Que voulez-vous dire ? L’argument des pro-TAFTA qui consiste à dire que les standards européens – prétendument stricts – ne seront pas affaiblis ne peut pas nous satisfaire. Car les décisions inscrites dans le TAFTA ne pourront plus être modifiées unilatéralement à l’avenir. Pourtant ce serait très urgent – pensez aux conditions d’élevage des animaux ou à d’autres aspects de l’agriculture ! Si l’accord définit des standards, l’UE aura besoin de l’aval des États-Unis avant de les modifier. La « coopération réglementaire » prévoit également la participation des entreprises. Si des élus américains et des multinationales ont une voix au Bundestag et au Parlement européen, il nous sera difficile de développer nos standards.

Pouvez-vous nous donner un exemple ? Prenez la bataille autour des sucres, des graisses et du sel dans les aliments. Si la labellisation actuelle des valeurs nutritives est adoptée comme standard, elle deviendra beaucoup plus difficile à améliorer.

Le ministre allemand de l’Économie Sigmar Gabriel a publié une tribune conjointe avec la DGB (Confédération syndicale allemande proche du parti social-démocrate, NdT) sur le TAFTA. Il y explique que l’accord va « améliorer les standards économiques, sociaux et écologiques » et « créer une concurrence juste et de bonnes conditions de travail ». C’est prendre les gens pour des idiots. Le TAFTA vise à démanteler les réglementations. Personne ne négocie de réglementations supplémentaires.

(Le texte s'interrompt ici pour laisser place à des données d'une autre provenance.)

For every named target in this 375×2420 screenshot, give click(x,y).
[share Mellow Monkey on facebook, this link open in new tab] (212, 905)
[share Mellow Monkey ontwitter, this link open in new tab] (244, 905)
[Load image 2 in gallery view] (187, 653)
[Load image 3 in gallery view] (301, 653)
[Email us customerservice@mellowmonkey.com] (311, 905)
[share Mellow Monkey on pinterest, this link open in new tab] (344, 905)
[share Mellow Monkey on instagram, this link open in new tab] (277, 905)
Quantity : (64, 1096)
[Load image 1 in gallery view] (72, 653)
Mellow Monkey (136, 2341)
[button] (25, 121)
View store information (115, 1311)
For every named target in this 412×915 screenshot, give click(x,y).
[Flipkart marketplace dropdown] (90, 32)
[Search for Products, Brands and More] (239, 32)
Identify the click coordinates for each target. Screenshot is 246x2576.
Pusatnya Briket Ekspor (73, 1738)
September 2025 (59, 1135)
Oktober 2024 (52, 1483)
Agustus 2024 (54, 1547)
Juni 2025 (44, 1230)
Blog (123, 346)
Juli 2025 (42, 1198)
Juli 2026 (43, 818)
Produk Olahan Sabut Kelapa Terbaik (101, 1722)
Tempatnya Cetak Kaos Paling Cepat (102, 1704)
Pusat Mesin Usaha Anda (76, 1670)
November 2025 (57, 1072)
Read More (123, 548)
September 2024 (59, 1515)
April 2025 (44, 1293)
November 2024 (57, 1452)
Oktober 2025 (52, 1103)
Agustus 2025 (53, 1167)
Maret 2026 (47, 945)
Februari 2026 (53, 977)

Le secret des négociations constitue l’une des grandes réticences envers le TAFTA. Le texte du mandat a été validé et la nouvelle commissaire européenne chargée du dossier, Cecila Malmström, s’est engagée à publier à l’avenir tous les dossiers de négociations de l’UE. Seule une partie des documents est publique. Les demandes américaines restent tout à fait incertaines. Dans la mesure où, en tant que citoyen ou en tant que député, on ne peut pas comprendre où en sont les négociations, le processus reste tout à fait opaque. C’est inacceptable. On ne parle quand même pas de désarmement militaire…

… mais du plus grand accord de libre-échange de l’Histoire. Est-il réaliste de discuter de cela devant les caméras ? Ce n’est pas la question. Si l’on négocie des standards de politique sociale, les élus du peuple doivent avoir voix au chapitre, et ce avant que le texte ne soit terminé. Toute autre solution met en danger la démocratie.

Toutes les négociations visant à former des coalitions ont lieu à huis clos. Les délégués ont simplement le droit de voter à la fin. Si l’on suit votre argument, ce type de négociations constituerait un danger pour la démocratie... Mais nous n’entrons pas dans une coalition avec les États-Unis ! Plus sérieusement, évidemment, il existe des négociations de tout type. Certaines doivent rester secrètes pour de bonnes raisons, d’autres non. En l’espèce, il s’agit de négociations profondes, qui auront un impact sur la vie de millions de gens. Elles doivent impérativement être transparentes.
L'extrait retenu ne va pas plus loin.